>> Start Reading passage
Solution: The rooms are painted as follow’s: Anna’s room (P) is painted yellow; Barbara’s room (Q) is painted yellow; Cara’s room (R) is painted green; Dora’s room (S) is painted green.

If A lies, B and C tell the truth, and D lies, we have the following sequence:

1. A knows her room is yellow, and lies, so she writes: “A’s room is green”.

2. B “knows” that A’s room is green, and her own room is yellow. The only sequence matching GY?? is GYYY. So B “knows” that A=G, B=Y, C=Y, D=Y. B tells the truth so she writes: “D’s room is yellow”.

3. C “knows” that D’s room is yellow, and her own room is green. The sequences matching ??GY are YYGY, YGGY. In both cases A=Y. C tells the truth, so she writes: “A’s room is yellow”.

4. D “knows” that A’s room is yellow, and her own room is green. The sequences matching Y??G are YYYG, YYGG. In both cases B=Y. D lies, so she writes: “B’s room is green”.

5. A “knows” that B’s room is green, and her own room is yellow. The only sequence matching YG?? are YGGY. So A “knows” that A=Y, B=G, C=G, D=Y. A lies, so she writes: “C’s room is yellow”.

There is a second case where A lies, B tells the truth, C lies and D tells the truth. The sequence is the same up to C’s deduction:

3. … A=Y. C lies, so she writes: “A’s room is green”.

4. D “knows” that A’s room is green, and her own room is green. The sequences matching G??G are GGYG, GGGG. If both cases B=G. D tells the truth, so she writes: “B’s room is green”.

5. Same as given above.
>> End Reading passage
Exercise brief
From the opening sentence of the room-painting solution above, list every room named along with the color it is painted.
>> Start Provided material
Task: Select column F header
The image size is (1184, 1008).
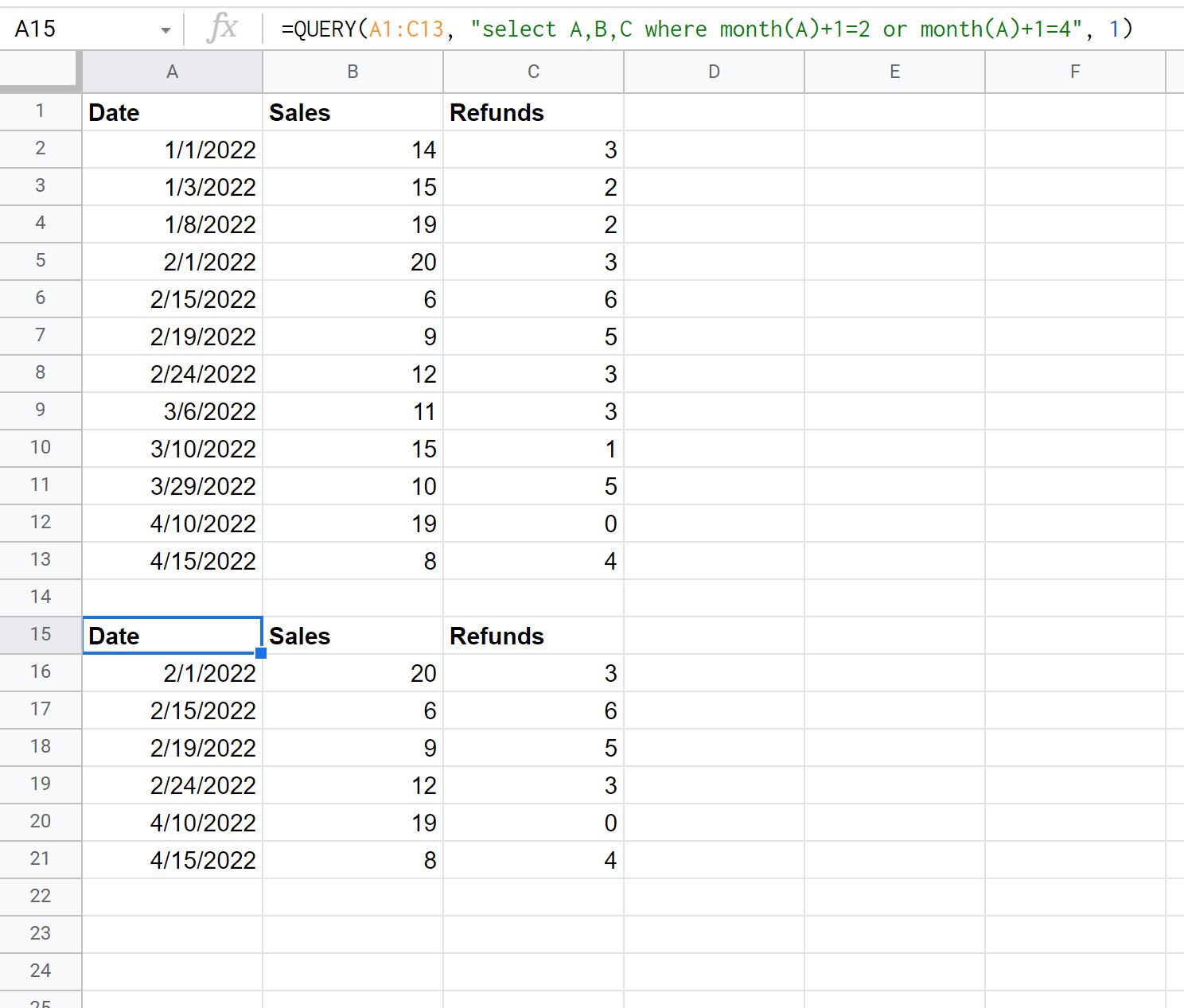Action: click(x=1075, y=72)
>> End Provided material
>> Start Provided material
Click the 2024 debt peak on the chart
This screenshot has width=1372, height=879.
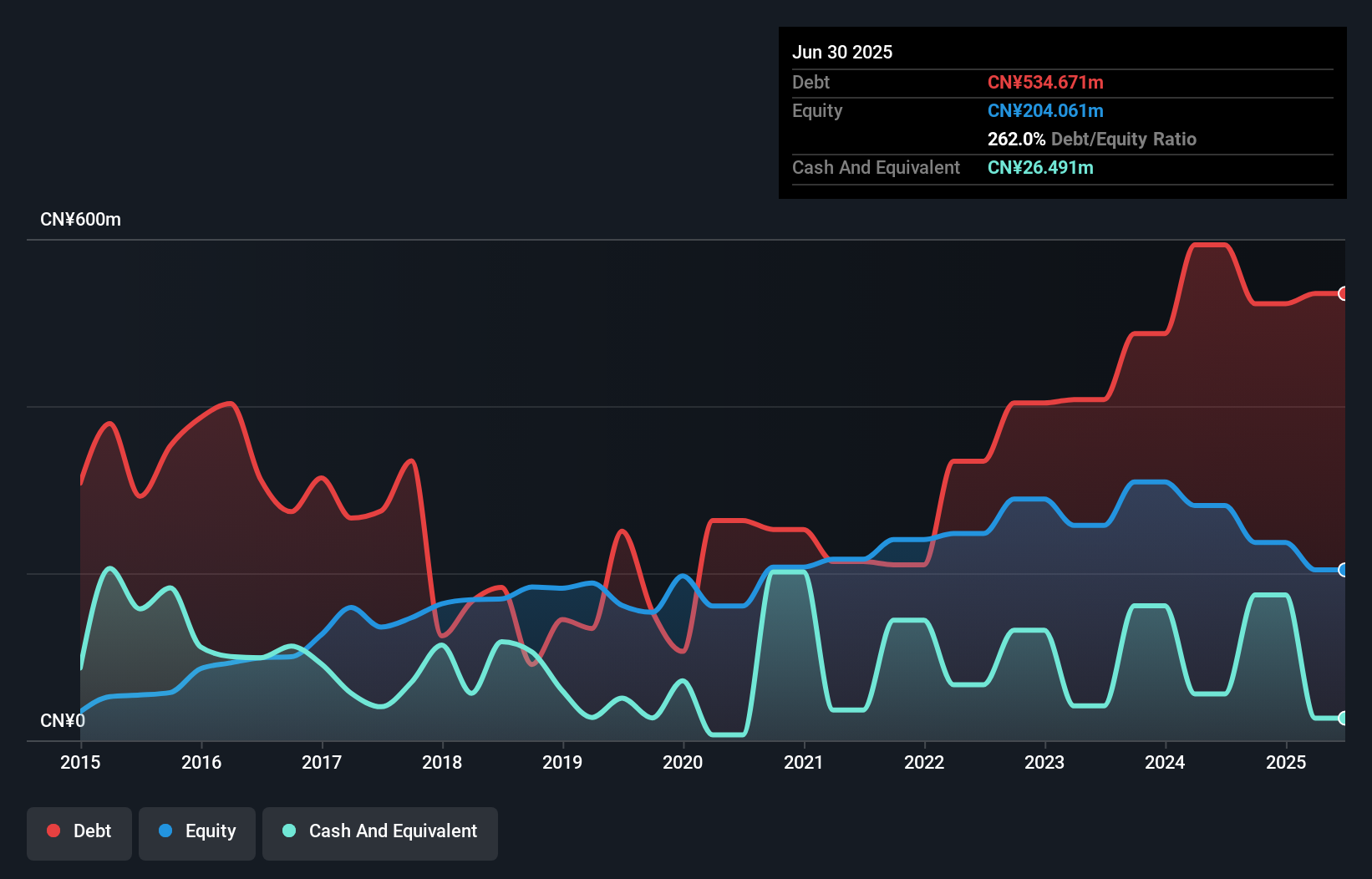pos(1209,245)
>> End Provided material
>> Start Provided material
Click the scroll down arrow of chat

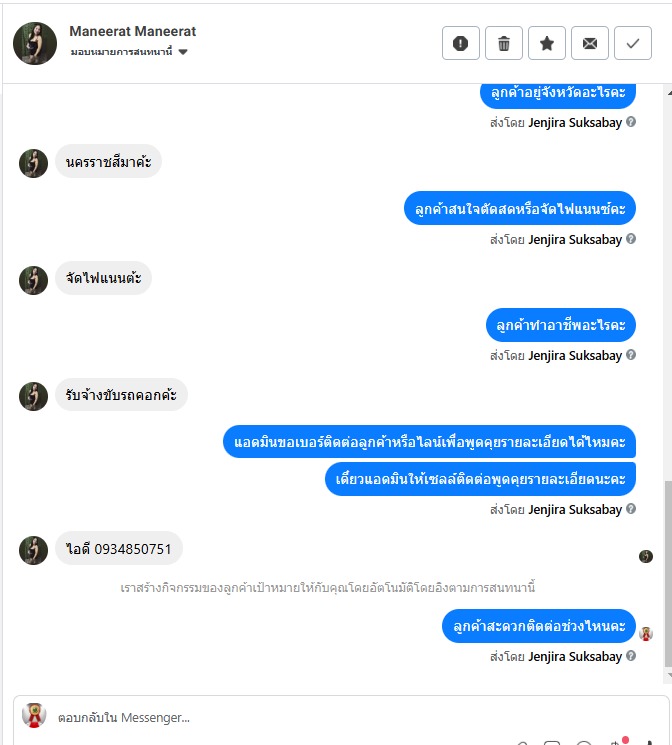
>> End Provided material
Task response
- Anna's room (P): yellow
- Barbara's room (Q): yellow
- Cara's room (R): green
- Dora's room (S): green